大学の近くに1人の部屋を持つまで、通学時間が長かった。片道2時間弱、乗り換えの時間を差し引いても1時間半以上、1日3時間、週5日通学するとして、週15時間手持ち無沙汰の時間があるということになる。時給1,000円のバイトに費やしたとすると月に60,000円分以上の時間を、私は電車とバスに吸い上げられていた。

 

 この時間をいかに過ごすかで私の大学生活は決まる。手始めに私は同級生の間で流行っているスマホのゲームアプリをいくつかダウンロードしてみた、当時の友人たちはもっぱらそれらの話をしていたからだ。すぐにバッテリーの消耗がえげつないことに気づく。スマホが熱くなるのだ。恐らく1時間程度の通勤・通学時間の合間の暇を癒すことなら出来るのだろう。だが、1時間半ともなると話は違う。私の手のひらで小さな機械が音をあげていた。私はハードに対してソフトが重すぎる傾向があるなあとか、やはりスマートフォンはまだまだ発展段階にあるのだなあとか、ゲーム専用の機械で行っていたパフォーマンスをスマホのようなマルチ機器に強いているのがそもそもの間違いなのだとか、色々と考えを巡らせながらゲームアプリを全て切り捨てた。ついでに友人たちとも疎遠になった。構わぬ。スマホのバッテリーの方が大事だ。

 

 さて、それではどのようにして月60,000円分の時間を活用するか。読書の習慣が無かった私でもその手段として本を手に取るまでさほど時間はかからなかった。せっかく読書をするのだから、学術書や古典を読んで、中学高校とお勉強をサボってきた過去を清算したいものだ。当時新訳が出たばかりのハイデガーの『存在と時間』を読んでから、私の、私の時間に対する駆り立てはより激しくなった。公共交通機関の内部で幽閉されている時間のみならず、それまで遊びに使っていた帰宅後のフリータイム、寝る前のひととき、かつて友人と過ごしていた休日、私の孤独の時間の全てをいかに豊潤なものにするかに心血を注いだ。

 

 論理学を学んでみたり、英文を読み上げてみたり、詩集を読んでわけが分からねえとぶん投げてみたり、それでも気になったものを書き写してみたり、疲れた夜には色々な酒を飲んでみたり、自分の好きなワインのブドウの品種は何か探ったり、好きなアニメ映画のセリフの引用元の本を揃えて自室に専用の棚を作ったり、ケチをつけるために流行りのアニメを見てみたり。

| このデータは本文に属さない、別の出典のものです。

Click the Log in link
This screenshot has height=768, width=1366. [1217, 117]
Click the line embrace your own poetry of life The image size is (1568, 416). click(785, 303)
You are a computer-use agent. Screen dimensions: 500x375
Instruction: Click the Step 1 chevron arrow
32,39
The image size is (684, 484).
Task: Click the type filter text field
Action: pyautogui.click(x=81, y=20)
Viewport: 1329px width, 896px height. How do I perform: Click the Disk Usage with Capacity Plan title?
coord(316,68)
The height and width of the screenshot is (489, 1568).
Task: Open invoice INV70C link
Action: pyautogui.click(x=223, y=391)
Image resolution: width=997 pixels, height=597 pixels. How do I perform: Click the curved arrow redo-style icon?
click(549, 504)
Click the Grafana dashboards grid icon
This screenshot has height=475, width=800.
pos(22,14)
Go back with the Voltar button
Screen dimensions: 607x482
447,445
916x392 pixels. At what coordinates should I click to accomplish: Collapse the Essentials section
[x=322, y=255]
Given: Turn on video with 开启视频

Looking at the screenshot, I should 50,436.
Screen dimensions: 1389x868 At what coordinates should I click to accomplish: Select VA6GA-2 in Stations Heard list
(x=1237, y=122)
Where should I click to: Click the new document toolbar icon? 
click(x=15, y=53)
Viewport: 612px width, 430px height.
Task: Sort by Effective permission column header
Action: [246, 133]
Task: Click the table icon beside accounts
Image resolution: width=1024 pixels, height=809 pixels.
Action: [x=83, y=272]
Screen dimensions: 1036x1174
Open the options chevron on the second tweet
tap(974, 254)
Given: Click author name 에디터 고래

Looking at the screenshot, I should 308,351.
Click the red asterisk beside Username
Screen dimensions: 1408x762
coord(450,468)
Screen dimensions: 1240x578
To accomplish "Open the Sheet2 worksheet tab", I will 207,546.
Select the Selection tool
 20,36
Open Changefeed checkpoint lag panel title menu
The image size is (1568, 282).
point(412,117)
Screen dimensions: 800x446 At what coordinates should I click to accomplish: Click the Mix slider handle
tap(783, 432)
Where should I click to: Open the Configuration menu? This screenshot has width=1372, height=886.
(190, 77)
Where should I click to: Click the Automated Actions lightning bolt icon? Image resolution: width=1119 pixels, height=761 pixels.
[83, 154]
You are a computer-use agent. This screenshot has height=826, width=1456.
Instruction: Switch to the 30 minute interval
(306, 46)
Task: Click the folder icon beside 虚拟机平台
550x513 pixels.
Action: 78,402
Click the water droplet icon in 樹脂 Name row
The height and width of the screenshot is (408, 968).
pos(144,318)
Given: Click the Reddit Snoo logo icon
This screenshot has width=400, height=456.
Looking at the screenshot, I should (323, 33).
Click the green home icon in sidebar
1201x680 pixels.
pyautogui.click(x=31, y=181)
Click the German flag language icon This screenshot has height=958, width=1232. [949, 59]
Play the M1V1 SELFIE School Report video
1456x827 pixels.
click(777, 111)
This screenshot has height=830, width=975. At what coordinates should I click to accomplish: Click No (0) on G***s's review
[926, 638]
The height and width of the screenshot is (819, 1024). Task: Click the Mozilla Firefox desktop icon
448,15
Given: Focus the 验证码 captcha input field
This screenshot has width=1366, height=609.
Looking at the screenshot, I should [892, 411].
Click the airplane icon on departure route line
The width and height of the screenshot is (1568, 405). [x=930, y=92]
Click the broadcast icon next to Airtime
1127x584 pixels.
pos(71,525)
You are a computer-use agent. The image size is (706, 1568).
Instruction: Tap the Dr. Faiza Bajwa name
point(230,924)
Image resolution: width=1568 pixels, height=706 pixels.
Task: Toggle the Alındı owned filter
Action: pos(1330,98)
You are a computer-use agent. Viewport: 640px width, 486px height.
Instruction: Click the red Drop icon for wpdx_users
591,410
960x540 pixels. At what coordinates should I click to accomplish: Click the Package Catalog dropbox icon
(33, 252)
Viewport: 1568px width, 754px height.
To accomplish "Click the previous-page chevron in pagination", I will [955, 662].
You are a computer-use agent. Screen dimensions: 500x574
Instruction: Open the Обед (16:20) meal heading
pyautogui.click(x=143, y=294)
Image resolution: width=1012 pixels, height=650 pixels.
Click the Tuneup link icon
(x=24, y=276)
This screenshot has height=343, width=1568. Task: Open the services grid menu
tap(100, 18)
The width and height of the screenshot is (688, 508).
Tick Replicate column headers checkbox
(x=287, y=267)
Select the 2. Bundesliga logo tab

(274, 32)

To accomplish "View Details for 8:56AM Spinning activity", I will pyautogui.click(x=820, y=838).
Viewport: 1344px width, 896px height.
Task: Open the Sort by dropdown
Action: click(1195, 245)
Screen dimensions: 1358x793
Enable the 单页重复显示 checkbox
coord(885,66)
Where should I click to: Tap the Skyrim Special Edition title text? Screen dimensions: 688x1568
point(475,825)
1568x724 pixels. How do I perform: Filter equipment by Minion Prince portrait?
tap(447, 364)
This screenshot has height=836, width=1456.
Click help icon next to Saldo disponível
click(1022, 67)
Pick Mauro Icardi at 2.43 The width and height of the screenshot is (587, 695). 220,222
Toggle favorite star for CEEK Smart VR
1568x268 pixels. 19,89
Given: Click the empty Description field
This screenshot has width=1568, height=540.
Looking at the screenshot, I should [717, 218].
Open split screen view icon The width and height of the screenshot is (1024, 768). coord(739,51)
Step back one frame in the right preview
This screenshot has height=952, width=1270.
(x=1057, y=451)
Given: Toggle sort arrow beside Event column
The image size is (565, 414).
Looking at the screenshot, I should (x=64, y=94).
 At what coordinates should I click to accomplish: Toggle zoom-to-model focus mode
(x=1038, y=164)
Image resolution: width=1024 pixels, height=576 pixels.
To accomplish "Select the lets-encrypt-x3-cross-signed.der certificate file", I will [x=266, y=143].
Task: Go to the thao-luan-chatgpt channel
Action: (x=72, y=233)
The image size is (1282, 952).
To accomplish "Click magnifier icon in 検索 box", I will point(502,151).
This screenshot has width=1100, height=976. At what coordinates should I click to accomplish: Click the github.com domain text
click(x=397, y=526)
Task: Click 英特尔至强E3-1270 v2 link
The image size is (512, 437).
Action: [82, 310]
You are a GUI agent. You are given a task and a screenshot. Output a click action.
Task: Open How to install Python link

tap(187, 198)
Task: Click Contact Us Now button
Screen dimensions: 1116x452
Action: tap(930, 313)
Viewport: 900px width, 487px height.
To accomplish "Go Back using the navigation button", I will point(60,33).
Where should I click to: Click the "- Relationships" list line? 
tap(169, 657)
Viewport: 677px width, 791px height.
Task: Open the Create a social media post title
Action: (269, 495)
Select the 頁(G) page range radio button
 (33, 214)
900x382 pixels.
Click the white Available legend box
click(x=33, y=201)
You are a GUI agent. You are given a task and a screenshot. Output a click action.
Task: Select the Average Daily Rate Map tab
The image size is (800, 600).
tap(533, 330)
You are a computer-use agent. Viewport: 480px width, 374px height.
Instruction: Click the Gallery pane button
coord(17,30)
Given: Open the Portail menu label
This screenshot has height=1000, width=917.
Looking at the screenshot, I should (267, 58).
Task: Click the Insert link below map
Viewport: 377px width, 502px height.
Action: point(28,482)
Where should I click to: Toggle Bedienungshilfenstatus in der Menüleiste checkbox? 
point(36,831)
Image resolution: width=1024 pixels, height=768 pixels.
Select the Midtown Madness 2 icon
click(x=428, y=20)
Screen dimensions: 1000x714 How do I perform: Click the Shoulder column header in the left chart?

そうして得た教養や知識を、バラバラにして食べやすいようにアレンジを加えてインターネットに垂れ流していたら、私と同じように豊潤な孤独の時間を持っている人と何人か知り合えた。彼ら、彼女らと話すのは楽しい。真剣な議論になることはけしてないが、実に、実にウィットに富んだ会話をすることが出来る。かつて〝コミュ症〟だった私も、今では知らない人であっても話をするのが苦痛でなくなってきた。

 

 一人暮らしを始めて長い長い通学時間から解放されても、私は読書や勉強をやめてはいない。私の孤独の時間は暇な時間ではなく私にとってかけがえのない時間に変質を遂げた。会話のための孤独。孤独のための会話。インプットとアウトプット。紙の本とスマホ。これらはすべて繋がっているのだ。週15時間の手持ち無沙汰と脆弱なスマホのバッテリーが引き金となって、私は今、最高に楽しい時間を生きている。